Ahora que lo pienso, este viaje va ser como para hallarme mejor, a dónde voy, en la cortina del atardecer, que se me note menos hasta en la piel con la supresión en seis días de una parte de mi biografía, cambiarla por otra bien distinta, insistente, que la tenía ya hace años por cumplir y le tenía miedo. Ando haciendo pruebas estos días, me recorro mi calle toda entera en lugar de parar en sitios cerca, y me digo, ves, una cosas así debe ser la Quinta Avenida, pero mucho, mucho más enorme y más larga y con la experiencia sensorial, antes de que se me hagan viejas las ganas acumuladas tanto tiempo, tantas veces de pasearme por ella.

Suprimiré, pues, allí, las fronteras del esfuerzo como en una fiesta sabia de amantes maduros, un almanaque desnudo para que cada día dure más de lo que pienso que debe durar. Va a ser un viaje grandioso e íntimo, una forma de sabiduría que no tienen los libros, un anillo sin fecha, un horizonte que lo voy a notar hasta en los labios. Descansaré de mis otros asombros, de la beligerancia de la vida, de algún viejo beso que he escrito muchas veces poder saber darlo, rotundo y lento, y como escribió un poeta -más mujer aún que poeta- “quiso que fuera suya como nadie lo ha querido.” Descansaré de los sueños, de la complicación de entenderse con las bocas, de sentirme solo.

Pero prometo como ese viejo amante de un prodigioso cuento de Nuria Labari en que él le dice a ella: "Voy a dejarte en esta gasolinera. Volveré a recogerte dentro de veinte años. Yo tendré setenta y cinco y tú treinta y siete. Me reconocerás y todo habrá ido bien. ¿Entendido? Sal del coche."

▸ Instrucciones de trabajo:
Transcribe sin alteraciones, del texto proporcionado, todo lo que va desde "Ahora que lo" hasta "pasearme por ella.", ambos incluidos.

▸ Información extraída:
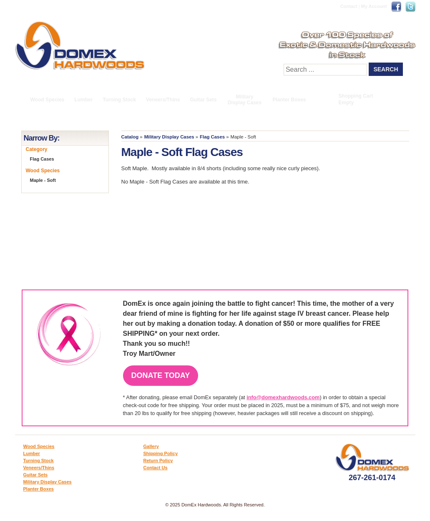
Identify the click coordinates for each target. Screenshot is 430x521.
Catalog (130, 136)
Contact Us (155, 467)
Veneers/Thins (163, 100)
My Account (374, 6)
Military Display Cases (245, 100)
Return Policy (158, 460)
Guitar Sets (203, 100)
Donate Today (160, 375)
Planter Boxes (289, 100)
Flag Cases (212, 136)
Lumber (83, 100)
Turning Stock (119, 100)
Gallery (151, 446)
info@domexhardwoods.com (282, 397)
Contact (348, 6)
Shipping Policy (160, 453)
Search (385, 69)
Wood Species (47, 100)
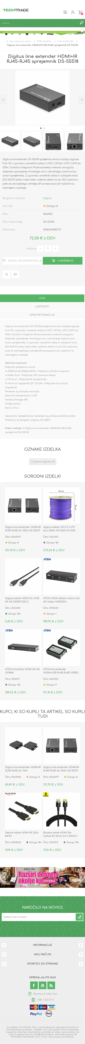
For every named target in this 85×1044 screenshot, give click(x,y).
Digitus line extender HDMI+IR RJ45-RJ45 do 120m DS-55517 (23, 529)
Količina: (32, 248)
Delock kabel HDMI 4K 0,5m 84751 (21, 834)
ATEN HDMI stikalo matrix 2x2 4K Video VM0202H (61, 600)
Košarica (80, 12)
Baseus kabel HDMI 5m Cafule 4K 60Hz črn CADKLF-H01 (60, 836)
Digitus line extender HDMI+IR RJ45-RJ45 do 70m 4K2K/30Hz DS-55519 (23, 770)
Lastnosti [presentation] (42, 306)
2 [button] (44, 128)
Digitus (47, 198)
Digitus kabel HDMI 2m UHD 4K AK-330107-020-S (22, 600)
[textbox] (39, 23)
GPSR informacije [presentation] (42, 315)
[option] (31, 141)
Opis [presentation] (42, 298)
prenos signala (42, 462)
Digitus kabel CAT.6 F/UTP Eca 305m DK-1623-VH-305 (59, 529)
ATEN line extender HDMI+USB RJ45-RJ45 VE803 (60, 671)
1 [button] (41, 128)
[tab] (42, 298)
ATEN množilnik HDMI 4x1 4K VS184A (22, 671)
--
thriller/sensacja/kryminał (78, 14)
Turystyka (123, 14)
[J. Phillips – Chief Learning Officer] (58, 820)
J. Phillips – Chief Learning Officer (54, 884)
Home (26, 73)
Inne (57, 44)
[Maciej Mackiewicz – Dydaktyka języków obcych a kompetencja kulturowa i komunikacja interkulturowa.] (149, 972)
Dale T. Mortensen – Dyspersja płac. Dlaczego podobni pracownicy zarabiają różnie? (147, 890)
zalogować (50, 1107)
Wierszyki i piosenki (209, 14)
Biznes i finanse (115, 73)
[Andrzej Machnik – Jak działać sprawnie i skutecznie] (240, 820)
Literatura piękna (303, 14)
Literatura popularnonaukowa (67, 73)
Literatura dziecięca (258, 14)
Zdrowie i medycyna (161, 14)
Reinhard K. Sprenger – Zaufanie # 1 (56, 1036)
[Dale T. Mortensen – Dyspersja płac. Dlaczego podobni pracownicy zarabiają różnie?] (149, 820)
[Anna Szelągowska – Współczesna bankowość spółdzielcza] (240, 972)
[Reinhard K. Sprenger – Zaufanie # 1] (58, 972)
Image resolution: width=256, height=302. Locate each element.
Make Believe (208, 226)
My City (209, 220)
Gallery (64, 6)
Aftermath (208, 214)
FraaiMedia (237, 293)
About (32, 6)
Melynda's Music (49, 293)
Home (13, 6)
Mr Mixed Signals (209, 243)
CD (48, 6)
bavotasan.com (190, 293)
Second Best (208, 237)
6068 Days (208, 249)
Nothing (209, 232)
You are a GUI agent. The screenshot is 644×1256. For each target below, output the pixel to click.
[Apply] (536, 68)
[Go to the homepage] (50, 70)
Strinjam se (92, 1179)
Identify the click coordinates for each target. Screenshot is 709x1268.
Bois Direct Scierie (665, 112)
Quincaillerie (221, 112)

▸ Respuesta escrita:
Ahora que lo pienso, este viaje va ser como para hallarme mejor, a dónde voy, en la cortina del atardecer, que se me note menos hasta en la piel con la supresión en seis días de una parte de mi biografía, cambiarla por otra bien distinta, insistente, que la tenía ya hace años por cumplir y le tenía miedo. Ando haciendo pruebas estos días, me recorro mi calle toda entera en lugar de parar en sitios cerca, y me digo, ves, una cosas así debe ser la Quinta Avenida, pero mucho, mucho más enorme y más larga y con la experiencia sensorial, antes de que se me hagan viejas las ganas acumuladas tanto tiempo, tantas veces de pasearme por ella.